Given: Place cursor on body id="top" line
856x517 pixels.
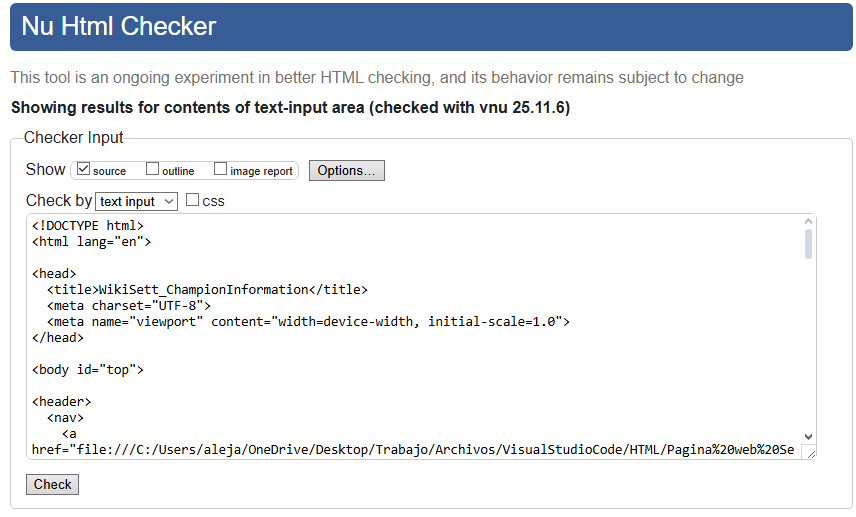Looking at the screenshot, I should point(88,370).
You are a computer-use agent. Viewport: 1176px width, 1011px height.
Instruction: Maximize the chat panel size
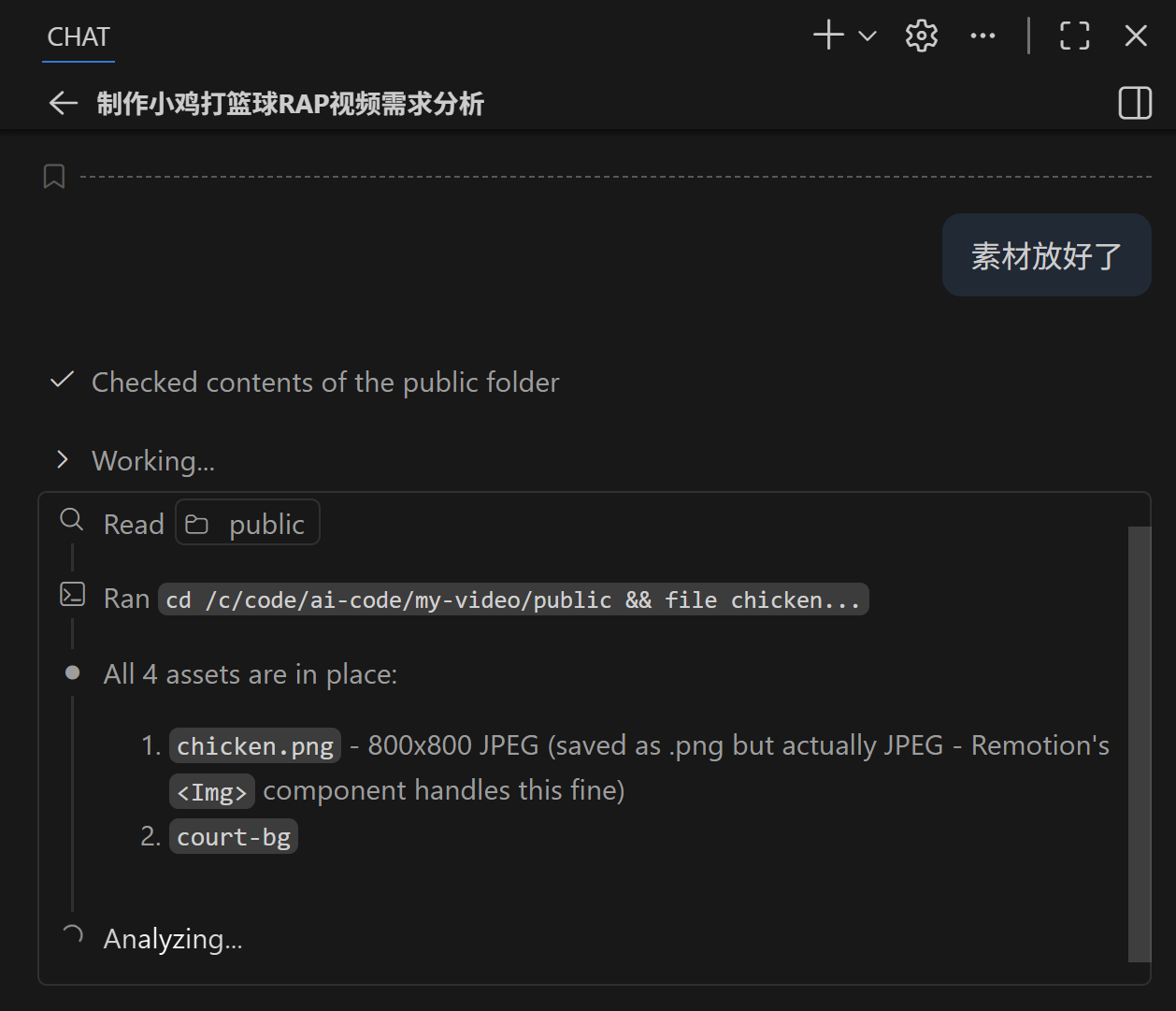click(x=1074, y=36)

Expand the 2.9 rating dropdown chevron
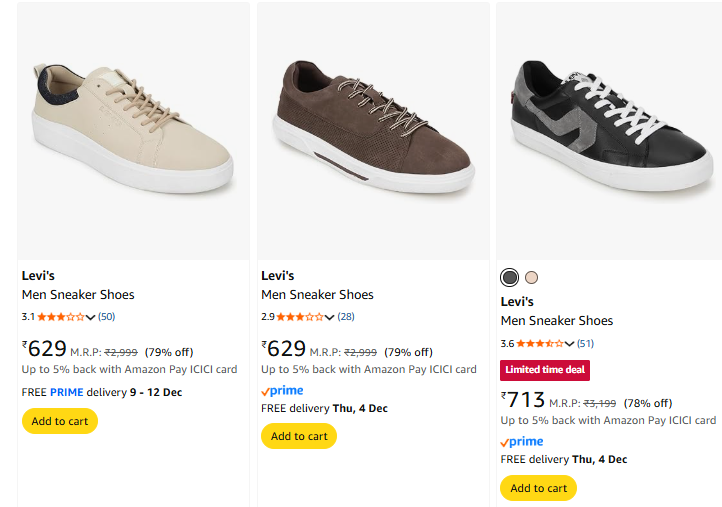point(330,317)
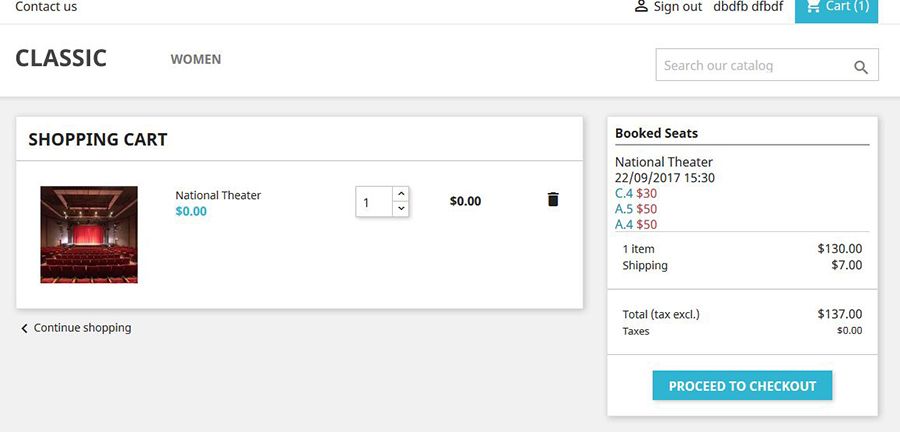Open the dbdfb dfbdf account link
The image size is (900, 432).
coord(748,7)
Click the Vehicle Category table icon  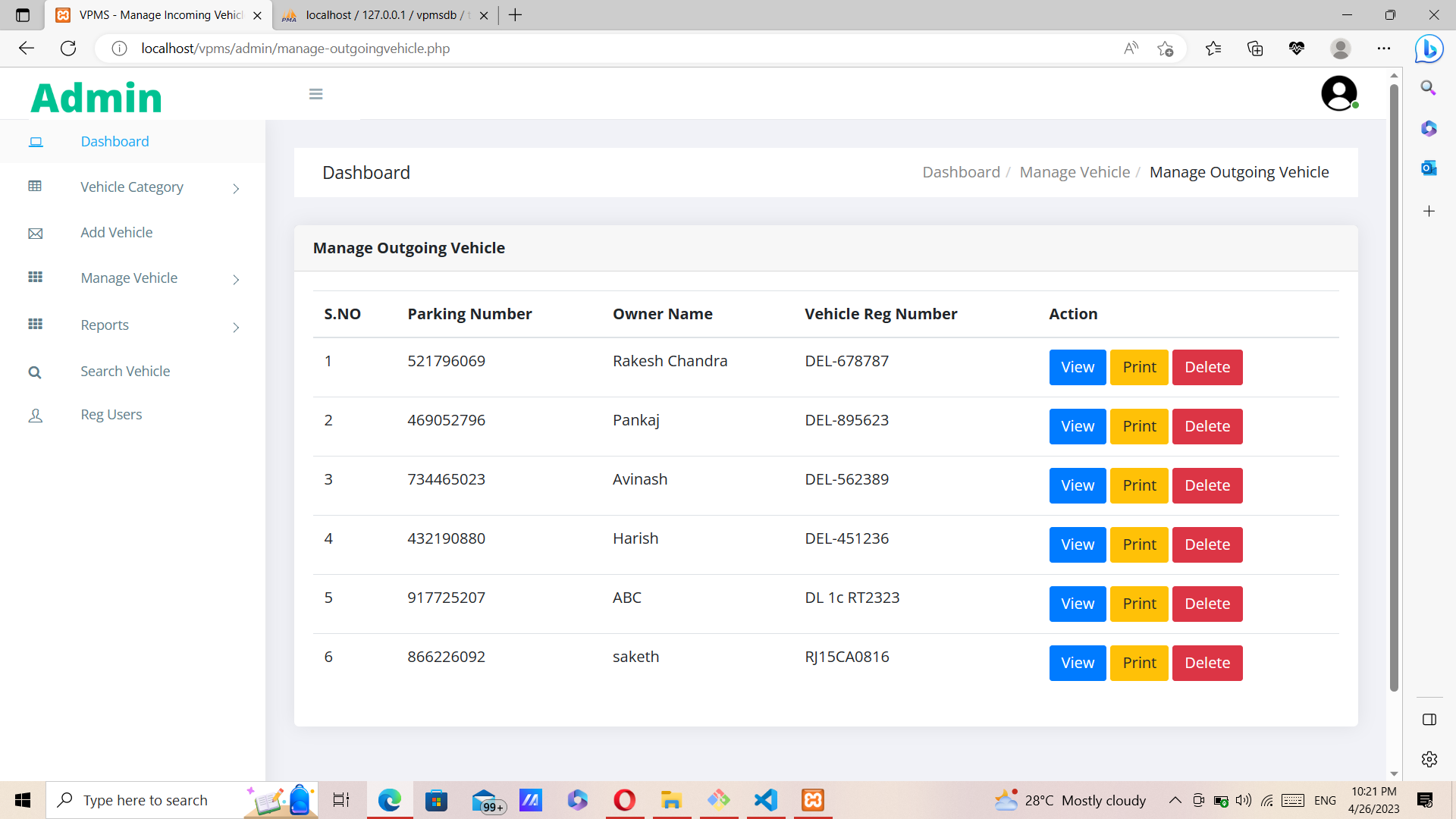pos(35,187)
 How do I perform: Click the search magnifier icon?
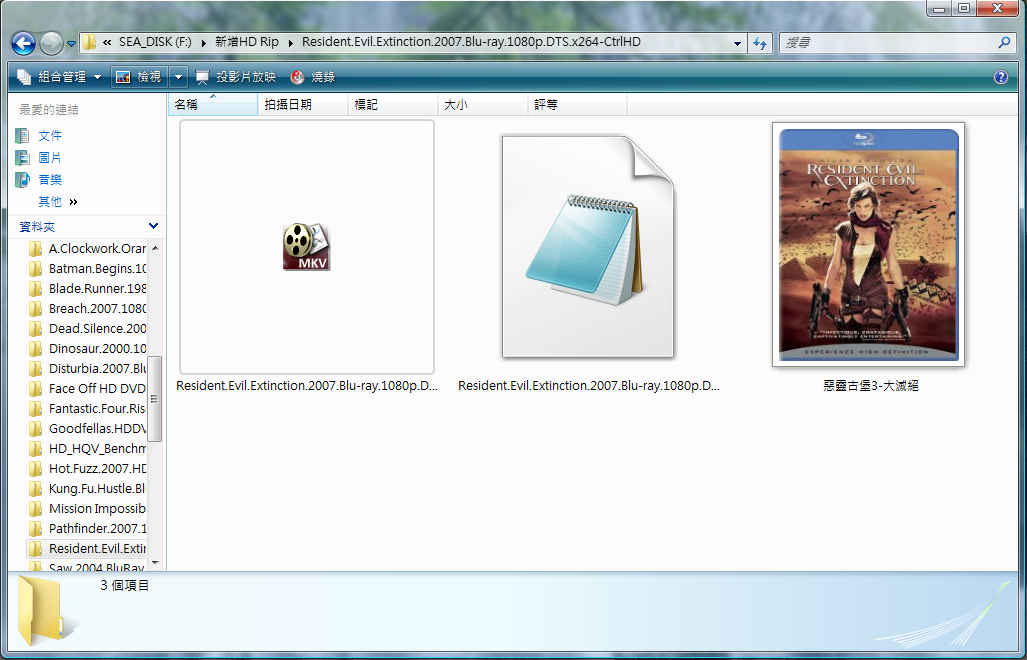pyautogui.click(x=1005, y=43)
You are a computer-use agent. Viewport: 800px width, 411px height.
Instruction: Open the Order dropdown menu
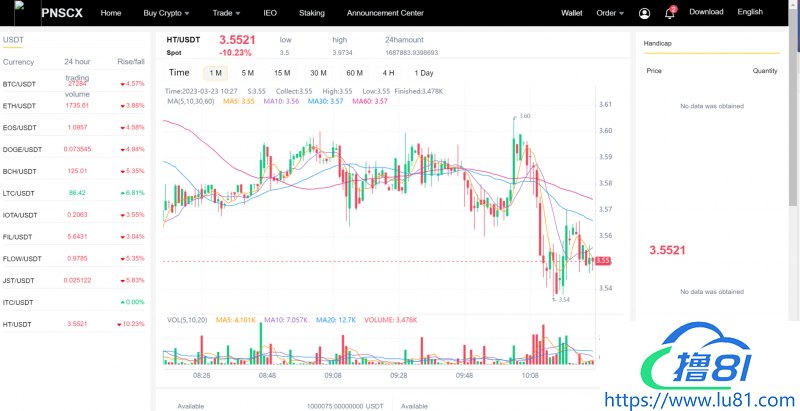(x=610, y=13)
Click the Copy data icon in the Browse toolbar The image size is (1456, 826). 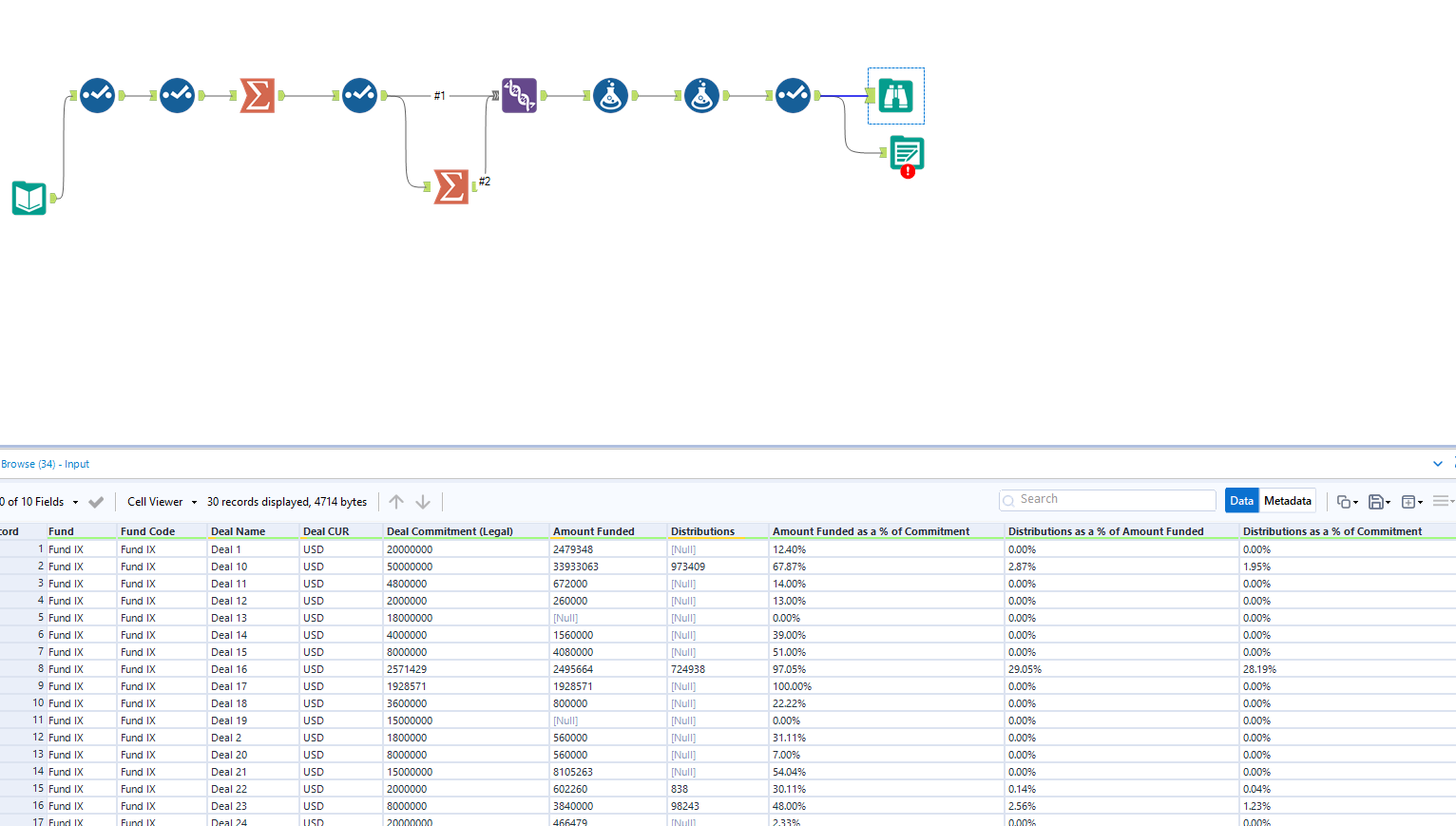(1345, 501)
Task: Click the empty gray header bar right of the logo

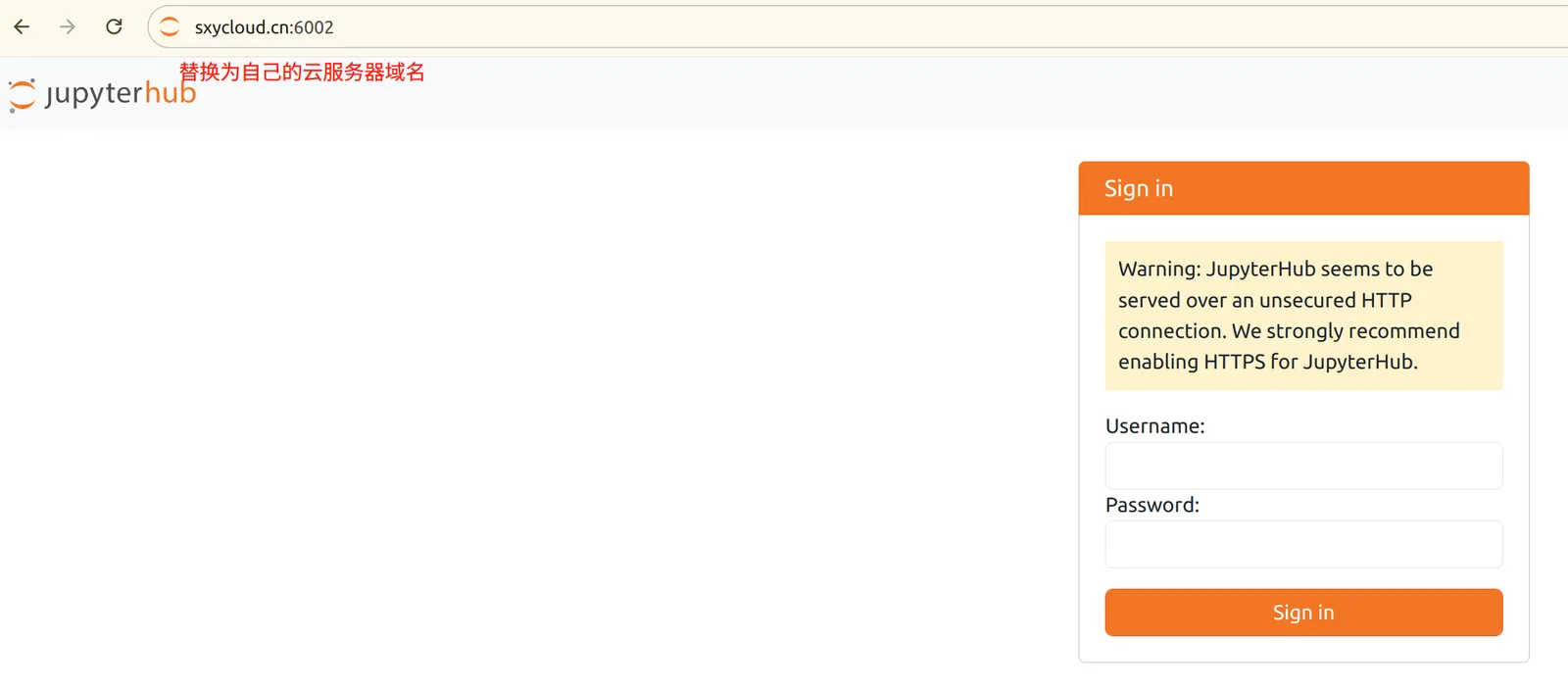Action: (x=784, y=94)
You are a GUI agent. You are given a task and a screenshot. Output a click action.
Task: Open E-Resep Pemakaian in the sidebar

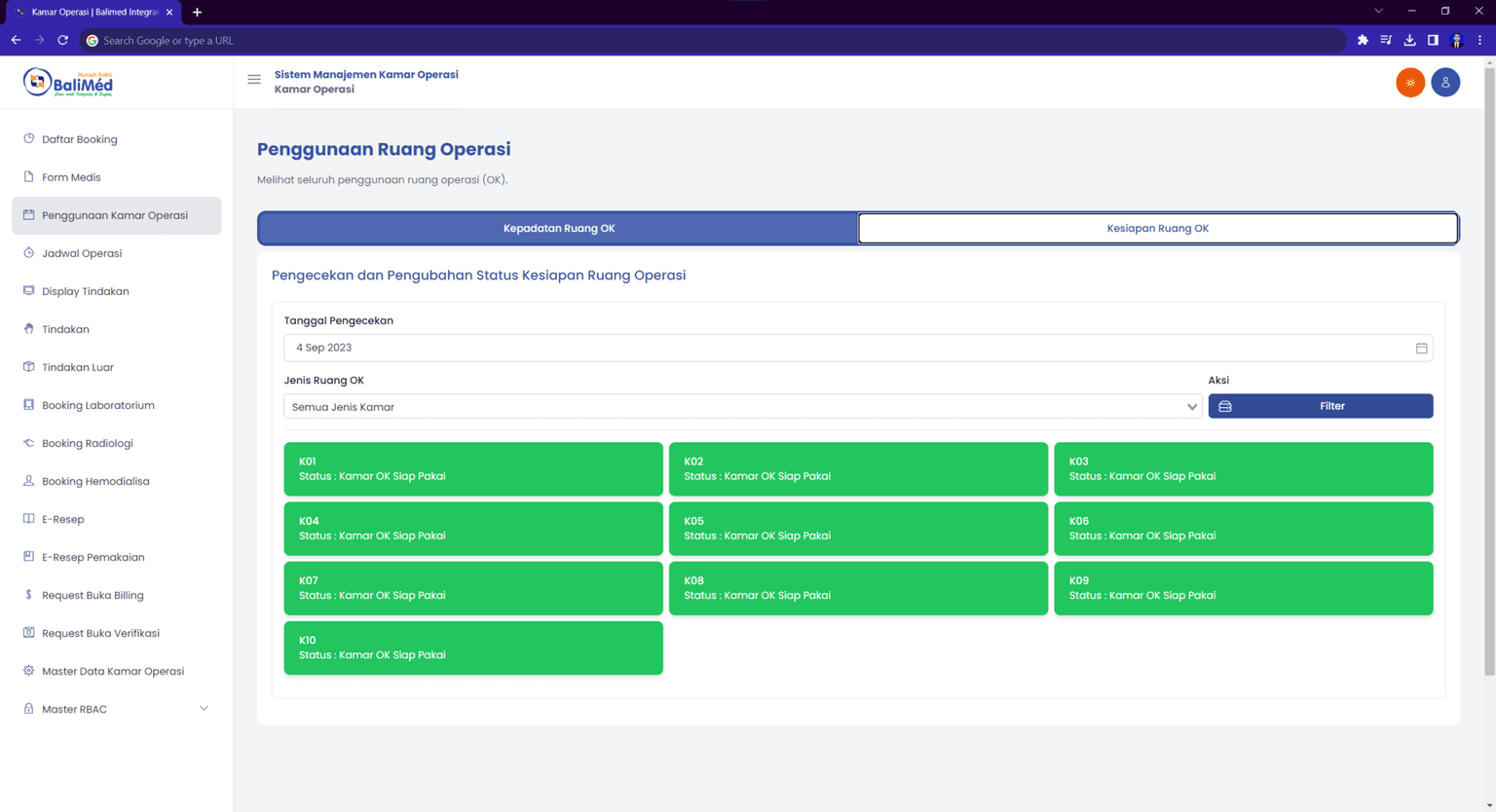93,557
###
- DIRECTIONS
Copy out the records from the line containing "You are a GUI" through the end of the records, both ends included, and shift every coordinate in the answers by adding 12 to each number. Leave all other text unchanged and leave out the pictures.

- ANSWER TO THIS TASK
You are a GUI agent. You are given a task and a screenshot. Output a click action.
Task: Open E-Resep Pemakaian in the sidebar

105,569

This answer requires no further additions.